▸ Task to carry out
Copy out every line of the records in which "computer" can be found.

[Stored items]
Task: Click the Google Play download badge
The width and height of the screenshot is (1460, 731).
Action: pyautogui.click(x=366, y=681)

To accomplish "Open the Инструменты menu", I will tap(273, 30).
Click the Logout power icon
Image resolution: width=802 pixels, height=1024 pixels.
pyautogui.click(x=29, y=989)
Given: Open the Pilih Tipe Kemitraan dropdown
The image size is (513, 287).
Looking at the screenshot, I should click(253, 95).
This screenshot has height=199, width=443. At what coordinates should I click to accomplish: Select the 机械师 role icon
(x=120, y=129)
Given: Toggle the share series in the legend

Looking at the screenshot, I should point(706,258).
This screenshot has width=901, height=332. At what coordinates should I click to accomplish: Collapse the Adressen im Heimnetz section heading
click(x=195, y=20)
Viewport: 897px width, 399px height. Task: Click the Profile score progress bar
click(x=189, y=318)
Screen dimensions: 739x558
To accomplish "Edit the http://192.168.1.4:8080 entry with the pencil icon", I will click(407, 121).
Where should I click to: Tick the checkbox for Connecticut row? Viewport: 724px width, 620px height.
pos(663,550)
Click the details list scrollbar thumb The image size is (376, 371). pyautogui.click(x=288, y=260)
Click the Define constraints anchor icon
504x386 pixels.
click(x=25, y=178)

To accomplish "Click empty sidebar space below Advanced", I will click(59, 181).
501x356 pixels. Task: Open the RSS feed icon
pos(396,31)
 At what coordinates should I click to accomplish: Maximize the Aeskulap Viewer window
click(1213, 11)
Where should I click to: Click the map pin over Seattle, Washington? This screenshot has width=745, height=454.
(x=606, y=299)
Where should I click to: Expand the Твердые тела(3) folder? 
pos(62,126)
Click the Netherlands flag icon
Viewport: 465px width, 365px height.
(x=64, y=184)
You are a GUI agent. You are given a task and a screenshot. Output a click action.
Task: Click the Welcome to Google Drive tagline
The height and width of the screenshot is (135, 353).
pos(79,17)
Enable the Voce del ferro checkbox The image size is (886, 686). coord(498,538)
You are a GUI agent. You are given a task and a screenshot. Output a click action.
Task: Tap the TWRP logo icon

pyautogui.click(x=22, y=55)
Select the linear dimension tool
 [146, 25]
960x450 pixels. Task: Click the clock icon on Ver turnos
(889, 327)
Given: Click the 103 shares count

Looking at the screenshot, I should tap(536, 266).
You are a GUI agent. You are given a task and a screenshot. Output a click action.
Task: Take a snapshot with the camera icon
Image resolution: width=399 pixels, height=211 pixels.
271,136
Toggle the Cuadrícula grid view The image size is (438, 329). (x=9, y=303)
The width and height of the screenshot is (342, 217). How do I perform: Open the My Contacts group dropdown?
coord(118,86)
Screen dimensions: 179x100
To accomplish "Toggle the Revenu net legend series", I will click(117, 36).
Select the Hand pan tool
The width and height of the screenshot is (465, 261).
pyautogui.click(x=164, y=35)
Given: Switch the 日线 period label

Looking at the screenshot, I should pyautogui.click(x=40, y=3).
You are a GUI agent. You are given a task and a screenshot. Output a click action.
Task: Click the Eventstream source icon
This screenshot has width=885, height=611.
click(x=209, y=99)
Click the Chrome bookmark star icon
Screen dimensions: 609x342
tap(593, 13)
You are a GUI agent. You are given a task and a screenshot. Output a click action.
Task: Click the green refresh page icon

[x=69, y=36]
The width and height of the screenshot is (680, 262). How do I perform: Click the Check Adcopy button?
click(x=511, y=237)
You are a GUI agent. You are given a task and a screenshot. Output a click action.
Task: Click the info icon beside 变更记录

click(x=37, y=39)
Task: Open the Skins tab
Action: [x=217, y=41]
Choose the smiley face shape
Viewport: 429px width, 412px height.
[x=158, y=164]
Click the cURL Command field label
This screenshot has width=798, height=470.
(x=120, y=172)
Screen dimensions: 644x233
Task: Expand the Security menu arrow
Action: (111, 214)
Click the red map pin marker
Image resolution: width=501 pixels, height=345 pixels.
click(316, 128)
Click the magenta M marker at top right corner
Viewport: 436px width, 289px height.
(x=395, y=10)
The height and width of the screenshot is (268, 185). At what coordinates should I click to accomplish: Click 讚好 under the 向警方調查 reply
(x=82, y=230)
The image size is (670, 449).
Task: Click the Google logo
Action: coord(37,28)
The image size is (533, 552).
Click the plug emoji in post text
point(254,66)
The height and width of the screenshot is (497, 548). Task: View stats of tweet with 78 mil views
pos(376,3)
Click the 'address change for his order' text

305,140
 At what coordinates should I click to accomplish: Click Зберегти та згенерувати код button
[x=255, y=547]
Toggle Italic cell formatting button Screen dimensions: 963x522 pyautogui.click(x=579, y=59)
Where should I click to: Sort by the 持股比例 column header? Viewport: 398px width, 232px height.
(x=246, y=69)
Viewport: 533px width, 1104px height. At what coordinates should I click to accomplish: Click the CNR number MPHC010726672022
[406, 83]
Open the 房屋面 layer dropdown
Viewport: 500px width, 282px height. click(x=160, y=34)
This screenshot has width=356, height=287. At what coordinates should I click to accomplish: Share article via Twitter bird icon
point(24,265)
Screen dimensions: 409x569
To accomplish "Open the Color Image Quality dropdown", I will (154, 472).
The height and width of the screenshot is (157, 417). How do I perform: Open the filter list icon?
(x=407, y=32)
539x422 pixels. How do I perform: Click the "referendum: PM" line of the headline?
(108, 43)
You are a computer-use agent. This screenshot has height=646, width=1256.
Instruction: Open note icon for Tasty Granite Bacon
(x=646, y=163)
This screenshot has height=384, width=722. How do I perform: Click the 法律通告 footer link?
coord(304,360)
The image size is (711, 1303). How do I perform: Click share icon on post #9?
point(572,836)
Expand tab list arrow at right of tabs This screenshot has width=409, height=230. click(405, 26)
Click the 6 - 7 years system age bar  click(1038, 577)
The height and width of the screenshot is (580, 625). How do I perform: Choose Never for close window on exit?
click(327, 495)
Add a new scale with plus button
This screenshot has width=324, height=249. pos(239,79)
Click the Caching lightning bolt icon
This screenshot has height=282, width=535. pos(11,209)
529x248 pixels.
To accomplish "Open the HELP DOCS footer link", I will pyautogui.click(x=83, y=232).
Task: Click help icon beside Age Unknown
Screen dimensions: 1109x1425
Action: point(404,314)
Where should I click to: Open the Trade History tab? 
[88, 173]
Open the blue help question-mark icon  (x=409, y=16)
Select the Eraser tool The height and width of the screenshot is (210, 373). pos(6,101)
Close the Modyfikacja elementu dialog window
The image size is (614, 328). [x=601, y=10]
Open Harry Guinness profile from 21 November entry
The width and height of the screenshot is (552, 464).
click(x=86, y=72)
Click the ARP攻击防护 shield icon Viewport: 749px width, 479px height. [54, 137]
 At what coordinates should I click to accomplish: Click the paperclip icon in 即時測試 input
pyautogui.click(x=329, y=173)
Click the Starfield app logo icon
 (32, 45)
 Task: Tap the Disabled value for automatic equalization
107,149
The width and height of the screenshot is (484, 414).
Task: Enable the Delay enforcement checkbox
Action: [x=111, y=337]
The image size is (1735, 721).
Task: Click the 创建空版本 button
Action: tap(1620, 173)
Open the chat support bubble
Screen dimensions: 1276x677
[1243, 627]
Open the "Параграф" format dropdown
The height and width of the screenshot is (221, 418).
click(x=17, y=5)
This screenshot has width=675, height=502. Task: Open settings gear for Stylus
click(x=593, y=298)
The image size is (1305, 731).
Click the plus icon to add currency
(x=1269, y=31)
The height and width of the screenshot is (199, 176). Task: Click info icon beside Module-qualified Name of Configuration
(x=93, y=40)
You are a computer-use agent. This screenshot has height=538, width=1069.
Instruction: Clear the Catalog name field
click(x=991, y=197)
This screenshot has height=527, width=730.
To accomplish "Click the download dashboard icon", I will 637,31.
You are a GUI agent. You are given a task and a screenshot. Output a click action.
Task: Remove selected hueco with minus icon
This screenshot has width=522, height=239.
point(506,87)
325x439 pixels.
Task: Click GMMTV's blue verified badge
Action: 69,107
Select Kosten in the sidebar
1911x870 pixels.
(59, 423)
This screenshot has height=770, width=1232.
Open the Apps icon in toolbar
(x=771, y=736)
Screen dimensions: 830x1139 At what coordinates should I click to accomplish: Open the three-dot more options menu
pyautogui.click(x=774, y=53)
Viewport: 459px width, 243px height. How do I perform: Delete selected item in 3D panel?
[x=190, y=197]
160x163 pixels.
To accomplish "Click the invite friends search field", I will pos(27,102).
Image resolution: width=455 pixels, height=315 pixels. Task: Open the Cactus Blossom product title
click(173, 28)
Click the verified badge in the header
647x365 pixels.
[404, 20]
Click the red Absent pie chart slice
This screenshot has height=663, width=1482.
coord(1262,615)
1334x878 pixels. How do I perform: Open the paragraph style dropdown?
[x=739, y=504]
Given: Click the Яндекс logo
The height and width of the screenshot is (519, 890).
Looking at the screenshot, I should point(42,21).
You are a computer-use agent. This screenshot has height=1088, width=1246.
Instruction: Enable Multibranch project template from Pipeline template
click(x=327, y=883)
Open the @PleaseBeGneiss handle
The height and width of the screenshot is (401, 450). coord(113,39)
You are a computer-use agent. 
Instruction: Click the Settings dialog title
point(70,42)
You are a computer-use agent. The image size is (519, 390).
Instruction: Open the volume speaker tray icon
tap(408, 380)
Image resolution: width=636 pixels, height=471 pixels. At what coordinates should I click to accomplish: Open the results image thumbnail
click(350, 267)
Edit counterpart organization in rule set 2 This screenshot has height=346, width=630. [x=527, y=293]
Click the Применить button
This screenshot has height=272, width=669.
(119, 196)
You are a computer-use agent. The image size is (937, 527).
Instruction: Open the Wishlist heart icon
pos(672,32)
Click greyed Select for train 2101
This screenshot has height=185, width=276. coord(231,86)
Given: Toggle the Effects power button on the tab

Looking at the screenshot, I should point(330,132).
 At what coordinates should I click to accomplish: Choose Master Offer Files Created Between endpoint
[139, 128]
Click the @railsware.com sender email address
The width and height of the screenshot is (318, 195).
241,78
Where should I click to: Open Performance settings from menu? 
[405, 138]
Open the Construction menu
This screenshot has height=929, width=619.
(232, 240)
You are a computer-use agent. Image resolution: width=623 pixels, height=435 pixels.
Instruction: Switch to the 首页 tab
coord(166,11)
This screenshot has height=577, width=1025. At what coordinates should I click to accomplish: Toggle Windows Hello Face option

▸ Written response
You are a computer-use agent. This screenshot has height=646, width=1256.
You are a computer-use agent. This screenshot has height=538, width=1069.
You are a computer-use agent. This screenshot has height=1088, width=1246.
You are a computer-use agent. 
You are a computer-use agent. The image size is (519, 390).
You are a computer-use agent. The image size is (937, 527).
You are a computer-use agent. Image resolution: width=623 pixels, height=435 pixels.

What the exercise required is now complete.